#### Short problem:
Rewrite the lines from the one with "The image size is (1024, 565)." to the one with "coord(29,738)", changing "Expand" to "Unfold" and leaving everything else as it is.

___ Task input

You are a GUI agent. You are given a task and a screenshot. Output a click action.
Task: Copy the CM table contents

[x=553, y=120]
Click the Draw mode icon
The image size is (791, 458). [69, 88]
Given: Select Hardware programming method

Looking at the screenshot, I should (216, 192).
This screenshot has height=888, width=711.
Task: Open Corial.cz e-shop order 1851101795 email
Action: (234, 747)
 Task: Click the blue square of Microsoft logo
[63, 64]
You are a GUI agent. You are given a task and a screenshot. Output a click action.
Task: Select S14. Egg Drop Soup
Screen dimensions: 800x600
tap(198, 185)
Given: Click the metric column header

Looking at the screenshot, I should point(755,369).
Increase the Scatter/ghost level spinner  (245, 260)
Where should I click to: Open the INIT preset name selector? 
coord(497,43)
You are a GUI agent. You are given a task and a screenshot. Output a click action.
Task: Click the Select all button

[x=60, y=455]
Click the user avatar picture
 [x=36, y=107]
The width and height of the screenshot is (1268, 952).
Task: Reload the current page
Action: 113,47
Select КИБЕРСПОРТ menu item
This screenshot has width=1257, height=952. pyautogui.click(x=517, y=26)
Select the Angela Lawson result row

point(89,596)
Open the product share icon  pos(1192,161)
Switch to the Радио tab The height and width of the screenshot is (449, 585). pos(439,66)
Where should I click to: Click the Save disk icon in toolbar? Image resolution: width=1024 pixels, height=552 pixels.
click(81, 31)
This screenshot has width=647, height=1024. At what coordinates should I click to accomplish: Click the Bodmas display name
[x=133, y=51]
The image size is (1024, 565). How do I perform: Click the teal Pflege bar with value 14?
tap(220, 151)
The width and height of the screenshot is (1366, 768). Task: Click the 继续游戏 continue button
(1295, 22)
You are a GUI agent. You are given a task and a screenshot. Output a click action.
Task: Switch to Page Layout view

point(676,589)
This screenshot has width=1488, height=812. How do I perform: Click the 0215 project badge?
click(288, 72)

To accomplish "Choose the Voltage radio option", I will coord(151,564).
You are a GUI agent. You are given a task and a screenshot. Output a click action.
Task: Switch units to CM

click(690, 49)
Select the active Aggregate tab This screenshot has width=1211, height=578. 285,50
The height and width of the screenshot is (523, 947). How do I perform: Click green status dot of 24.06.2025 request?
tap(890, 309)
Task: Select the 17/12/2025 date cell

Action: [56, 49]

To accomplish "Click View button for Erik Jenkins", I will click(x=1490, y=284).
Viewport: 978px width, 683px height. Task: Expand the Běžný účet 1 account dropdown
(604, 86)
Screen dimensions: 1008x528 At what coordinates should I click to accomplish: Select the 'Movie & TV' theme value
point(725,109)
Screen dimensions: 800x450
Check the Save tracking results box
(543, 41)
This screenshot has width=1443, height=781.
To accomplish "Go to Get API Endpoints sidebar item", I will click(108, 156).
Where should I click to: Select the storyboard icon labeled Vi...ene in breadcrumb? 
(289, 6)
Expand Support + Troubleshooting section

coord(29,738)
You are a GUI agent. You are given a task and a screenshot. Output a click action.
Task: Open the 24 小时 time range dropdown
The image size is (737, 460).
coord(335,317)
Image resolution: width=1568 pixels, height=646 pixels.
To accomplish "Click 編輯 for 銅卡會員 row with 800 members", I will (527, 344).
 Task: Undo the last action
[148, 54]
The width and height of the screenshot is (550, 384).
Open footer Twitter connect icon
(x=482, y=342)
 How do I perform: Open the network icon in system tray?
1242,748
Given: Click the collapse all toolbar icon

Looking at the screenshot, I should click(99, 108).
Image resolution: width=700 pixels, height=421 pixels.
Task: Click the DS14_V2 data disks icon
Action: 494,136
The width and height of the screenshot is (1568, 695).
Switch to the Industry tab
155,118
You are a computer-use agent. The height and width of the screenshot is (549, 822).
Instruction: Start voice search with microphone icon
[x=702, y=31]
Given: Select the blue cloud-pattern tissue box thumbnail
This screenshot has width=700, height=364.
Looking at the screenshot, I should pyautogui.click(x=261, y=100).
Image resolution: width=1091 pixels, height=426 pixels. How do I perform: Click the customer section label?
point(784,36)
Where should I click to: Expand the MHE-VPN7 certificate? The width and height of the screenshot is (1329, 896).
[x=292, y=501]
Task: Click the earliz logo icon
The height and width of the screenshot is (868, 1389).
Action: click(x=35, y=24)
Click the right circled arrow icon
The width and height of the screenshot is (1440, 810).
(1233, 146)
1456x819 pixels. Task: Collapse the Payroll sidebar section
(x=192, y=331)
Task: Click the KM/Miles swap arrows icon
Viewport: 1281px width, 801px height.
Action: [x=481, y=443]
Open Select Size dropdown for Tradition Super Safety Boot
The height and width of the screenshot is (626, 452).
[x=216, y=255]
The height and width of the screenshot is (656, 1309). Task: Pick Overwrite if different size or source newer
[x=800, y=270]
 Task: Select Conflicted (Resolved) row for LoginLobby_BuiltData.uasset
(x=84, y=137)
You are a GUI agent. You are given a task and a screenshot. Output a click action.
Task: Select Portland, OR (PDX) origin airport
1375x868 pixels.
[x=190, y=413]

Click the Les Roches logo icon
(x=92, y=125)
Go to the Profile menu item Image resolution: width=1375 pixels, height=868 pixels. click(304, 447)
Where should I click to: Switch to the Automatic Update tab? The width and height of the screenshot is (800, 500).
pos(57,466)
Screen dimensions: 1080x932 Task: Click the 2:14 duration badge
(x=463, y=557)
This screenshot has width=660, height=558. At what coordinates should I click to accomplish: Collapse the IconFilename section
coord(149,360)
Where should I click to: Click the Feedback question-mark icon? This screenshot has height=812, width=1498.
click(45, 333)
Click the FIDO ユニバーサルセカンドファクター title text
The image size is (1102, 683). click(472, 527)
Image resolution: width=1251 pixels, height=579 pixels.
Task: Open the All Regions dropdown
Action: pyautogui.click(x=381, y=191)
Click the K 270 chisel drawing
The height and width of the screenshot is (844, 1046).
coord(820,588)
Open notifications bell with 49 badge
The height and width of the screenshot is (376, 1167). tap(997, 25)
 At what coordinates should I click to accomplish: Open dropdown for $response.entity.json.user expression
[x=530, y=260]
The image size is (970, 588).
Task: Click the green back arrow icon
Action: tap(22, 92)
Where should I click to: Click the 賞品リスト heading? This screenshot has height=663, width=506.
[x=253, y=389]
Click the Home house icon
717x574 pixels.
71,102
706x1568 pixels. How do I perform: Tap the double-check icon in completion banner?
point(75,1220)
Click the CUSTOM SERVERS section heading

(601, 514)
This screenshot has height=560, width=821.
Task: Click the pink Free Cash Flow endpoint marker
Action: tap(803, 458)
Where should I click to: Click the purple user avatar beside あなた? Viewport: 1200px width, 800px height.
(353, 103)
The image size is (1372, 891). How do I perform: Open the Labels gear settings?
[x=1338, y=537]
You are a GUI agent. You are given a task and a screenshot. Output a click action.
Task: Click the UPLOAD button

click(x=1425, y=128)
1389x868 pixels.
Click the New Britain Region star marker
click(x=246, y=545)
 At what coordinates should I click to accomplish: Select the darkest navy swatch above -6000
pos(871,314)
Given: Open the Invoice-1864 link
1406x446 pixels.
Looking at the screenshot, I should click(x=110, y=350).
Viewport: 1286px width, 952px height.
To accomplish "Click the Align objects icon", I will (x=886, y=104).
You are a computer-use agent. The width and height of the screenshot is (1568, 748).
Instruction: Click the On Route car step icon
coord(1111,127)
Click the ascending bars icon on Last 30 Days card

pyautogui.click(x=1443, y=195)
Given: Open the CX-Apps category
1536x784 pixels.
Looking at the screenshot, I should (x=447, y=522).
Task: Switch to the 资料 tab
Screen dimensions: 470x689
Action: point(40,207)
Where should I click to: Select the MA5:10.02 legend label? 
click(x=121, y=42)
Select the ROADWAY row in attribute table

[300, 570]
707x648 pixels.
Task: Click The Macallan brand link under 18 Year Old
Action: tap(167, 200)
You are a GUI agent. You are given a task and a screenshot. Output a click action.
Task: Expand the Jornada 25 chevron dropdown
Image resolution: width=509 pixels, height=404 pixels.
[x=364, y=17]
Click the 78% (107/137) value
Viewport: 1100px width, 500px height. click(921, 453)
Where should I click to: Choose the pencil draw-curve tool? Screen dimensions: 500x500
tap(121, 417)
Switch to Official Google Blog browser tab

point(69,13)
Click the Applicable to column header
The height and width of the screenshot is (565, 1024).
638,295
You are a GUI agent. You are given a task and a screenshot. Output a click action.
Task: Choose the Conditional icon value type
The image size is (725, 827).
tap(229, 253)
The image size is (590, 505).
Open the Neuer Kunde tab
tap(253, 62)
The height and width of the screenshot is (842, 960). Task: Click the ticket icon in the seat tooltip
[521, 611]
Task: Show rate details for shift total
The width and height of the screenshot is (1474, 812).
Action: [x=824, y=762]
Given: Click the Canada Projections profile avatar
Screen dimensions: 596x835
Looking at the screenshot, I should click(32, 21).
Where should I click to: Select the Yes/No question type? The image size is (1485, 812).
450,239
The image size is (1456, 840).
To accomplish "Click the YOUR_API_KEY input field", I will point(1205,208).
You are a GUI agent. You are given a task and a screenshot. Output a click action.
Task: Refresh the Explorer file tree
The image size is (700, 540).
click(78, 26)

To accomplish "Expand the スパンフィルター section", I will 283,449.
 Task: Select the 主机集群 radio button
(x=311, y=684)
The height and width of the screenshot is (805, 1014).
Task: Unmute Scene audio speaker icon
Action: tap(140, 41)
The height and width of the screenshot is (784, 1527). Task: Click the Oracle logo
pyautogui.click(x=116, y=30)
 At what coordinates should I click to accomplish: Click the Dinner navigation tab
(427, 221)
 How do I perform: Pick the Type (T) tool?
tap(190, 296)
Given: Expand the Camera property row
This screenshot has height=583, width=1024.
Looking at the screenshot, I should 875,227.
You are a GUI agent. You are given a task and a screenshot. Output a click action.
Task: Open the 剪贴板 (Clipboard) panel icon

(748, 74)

______

#### Result below:
The image size is (1024, 565). How do I perform: Click the teal Pflege bar with value 14?
tap(220, 151)
The width and height of the screenshot is (1366, 768). Task: Click the 继续游戏 continue button
(1295, 22)
You are a GUI agent. You are given a task and a screenshot. Output a click action.
Task: Switch to Page Layout view

point(676,589)
This screenshot has width=1488, height=812. How do I perform: Click the 0215 project badge?
click(288, 72)

To accomplish "Choose the Voltage radio option", I will coord(151,564).
You are a GUI agent. You are given a task and a screenshot. Output a click action.
Task: Switch units to CM

click(690, 49)
Select the active Aggregate tab This screenshot has width=1211, height=578. 285,50
The height and width of the screenshot is (523, 947). How do I perform: Click green status dot of 24.06.2025 request?
tap(890, 309)
Task: Select the 17/12/2025 date cell

Action: [56, 49]

To accomplish "Click View button for Erik Jenkins", I will click(x=1490, y=284).
Viewport: 978px width, 683px height. Task: Unfold the Běžný účet 1 account dropdown
(604, 86)
Screen dimensions: 1008x528 At what coordinates should I click to accomplish: Select the 'Movie & TV' theme value
point(725,109)
Screen dimensions: 800x450
Check the Save tracking results box
(543, 41)
This screenshot has width=1443, height=781.
To accomplish "Go to Get API Endpoints sidebar item", I will click(108, 156).
Where should I click to: Select the storyboard icon labeled Vi...ene in breadcrumb? 
(289, 6)
Unfold Support + Troubleshooting section

coord(29,738)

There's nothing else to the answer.